Ein energisches Pochen an der Thür unterbrach Mathilde. Auf ihr „Herein!“ trat ein Mann in die Stube, der echte Typus des Engländers, wie ihn sich die Franzosen zu ihren Caricaturen nicht besser hatten wünschen können. Röthliches Haar, ein rother Backenbart, ein hochrothes Vierzigergesicht, ein sandfarbiges tout de même, von welchem ein rothes cachez-nez grell abstach, bildeten das glückliche Ensemble des ziemlich wohlbeleibten Herrn, der ohne Weiteres auf Mathilde zuging und sie mit steifem Gruße frug:

„Sie thun sein Lady Leo?“

„Ja, mein Herr, ich bin es.“

„Sie thun malen?“

„Zu dienen, mein Herr, wie Sie sehen,“ und sie deutete auf das Bild.

„Ho!“ gurgelte der Engländer, besah das beinahe beendete Portrait und fuhr fort. „Yes, ich sehe, die Ladies haben gesprochen wahr gestern Abend, Sie seien eine Meisterin, und das ist die wahre, lebendige Miß Sarah Maxen, ich bin sehr zufrieden mit meine Besichtigung!“

Mathilde verbeugte sich lächelnd.

„Erlauben Sie,“ fuhr der Engländer fort, „daß ich mir setzen, denn ich muß erzählen Ihnen eine lange Geschichte von das, was Sie sollen thun.“

„Reden Sie, mein Herr,“ sprach Mathilde, während Mary dem Original einen Sessel vorrückte.

„Erst Sie müssen erfahren, meine Lady, daß ich bin verliebt, sehr, viel verliebt, und Sie sollen machen mir das Bild von meinem Liebling.“

„Recht gern, mein Herr, das Fräulein …“

„O! ist keine Fräulein!“

„Also die Dame …“

„Ho! ist auch keine Dame!“

Mathilde sah ihn befremdet an und konnte kaum ein Lächeln unterdrücken, als sie der drollig ernsten Miene ihres Gastes begegnete.

„Wohl, mein Herr,“ sprach sie, „so will ich mich Ihres eigenen Ausdruckes bedienen.
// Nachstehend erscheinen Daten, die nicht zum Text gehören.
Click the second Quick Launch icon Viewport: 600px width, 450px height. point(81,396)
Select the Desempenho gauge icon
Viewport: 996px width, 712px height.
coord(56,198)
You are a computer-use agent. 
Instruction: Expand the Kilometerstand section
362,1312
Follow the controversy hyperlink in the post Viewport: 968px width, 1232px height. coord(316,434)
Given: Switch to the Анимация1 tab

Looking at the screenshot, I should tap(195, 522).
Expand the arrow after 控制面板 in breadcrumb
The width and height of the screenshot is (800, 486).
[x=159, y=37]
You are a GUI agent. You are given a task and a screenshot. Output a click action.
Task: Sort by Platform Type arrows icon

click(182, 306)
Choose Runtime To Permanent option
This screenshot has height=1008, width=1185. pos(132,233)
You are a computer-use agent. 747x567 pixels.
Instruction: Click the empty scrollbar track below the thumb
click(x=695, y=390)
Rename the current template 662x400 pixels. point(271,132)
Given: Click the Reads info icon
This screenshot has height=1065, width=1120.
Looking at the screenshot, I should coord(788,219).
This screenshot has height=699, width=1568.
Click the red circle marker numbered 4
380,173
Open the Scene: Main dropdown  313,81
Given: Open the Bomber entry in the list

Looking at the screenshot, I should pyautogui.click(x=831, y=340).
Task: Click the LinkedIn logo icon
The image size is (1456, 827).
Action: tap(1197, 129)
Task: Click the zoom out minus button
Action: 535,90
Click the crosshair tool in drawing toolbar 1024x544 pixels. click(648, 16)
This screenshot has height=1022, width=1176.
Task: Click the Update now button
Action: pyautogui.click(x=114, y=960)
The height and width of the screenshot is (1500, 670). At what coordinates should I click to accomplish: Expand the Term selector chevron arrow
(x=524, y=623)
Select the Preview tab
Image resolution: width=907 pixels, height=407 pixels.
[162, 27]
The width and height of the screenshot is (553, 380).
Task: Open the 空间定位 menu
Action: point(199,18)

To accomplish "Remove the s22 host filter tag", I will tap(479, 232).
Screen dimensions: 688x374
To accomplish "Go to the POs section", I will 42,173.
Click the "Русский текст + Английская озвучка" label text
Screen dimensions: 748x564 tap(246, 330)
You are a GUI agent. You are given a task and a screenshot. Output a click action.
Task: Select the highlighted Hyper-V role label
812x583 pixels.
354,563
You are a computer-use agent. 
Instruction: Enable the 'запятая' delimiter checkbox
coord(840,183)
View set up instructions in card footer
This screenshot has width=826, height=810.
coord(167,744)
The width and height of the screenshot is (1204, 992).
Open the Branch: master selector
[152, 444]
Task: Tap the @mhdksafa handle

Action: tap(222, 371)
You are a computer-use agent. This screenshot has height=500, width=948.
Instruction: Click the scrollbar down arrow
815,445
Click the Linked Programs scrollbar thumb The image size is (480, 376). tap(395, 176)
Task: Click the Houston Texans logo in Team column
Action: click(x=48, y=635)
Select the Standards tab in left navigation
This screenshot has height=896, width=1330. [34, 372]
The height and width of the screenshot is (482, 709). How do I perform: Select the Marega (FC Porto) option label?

Wenn also Ihr Liebling mir einige Sitzungen gestatten will, bin ich bereit das Bild zu machen.“

„O! wird nicht sitzen, kann nicht! steht immer, wird auch stehen!“

„Dürfte aber sehr ermüdend sein …“

„O! thut ihr nichts, wird stehen! Sie sollen aber nur malen Kopf und Schultern, denn Körper schlecht! Sehen Sie, ich konnte kaufen ihr ganz, aber kaufe nicht, weil Körper schlecht. Will nur Kopf haben.“

Trotz alledem, was Mathilde über englische Originalität gehört, schien ihr dieses denn doch ein wenig zu stark, und sie fürchtete im Ernst einen Geisteskranken vor sich zu haben.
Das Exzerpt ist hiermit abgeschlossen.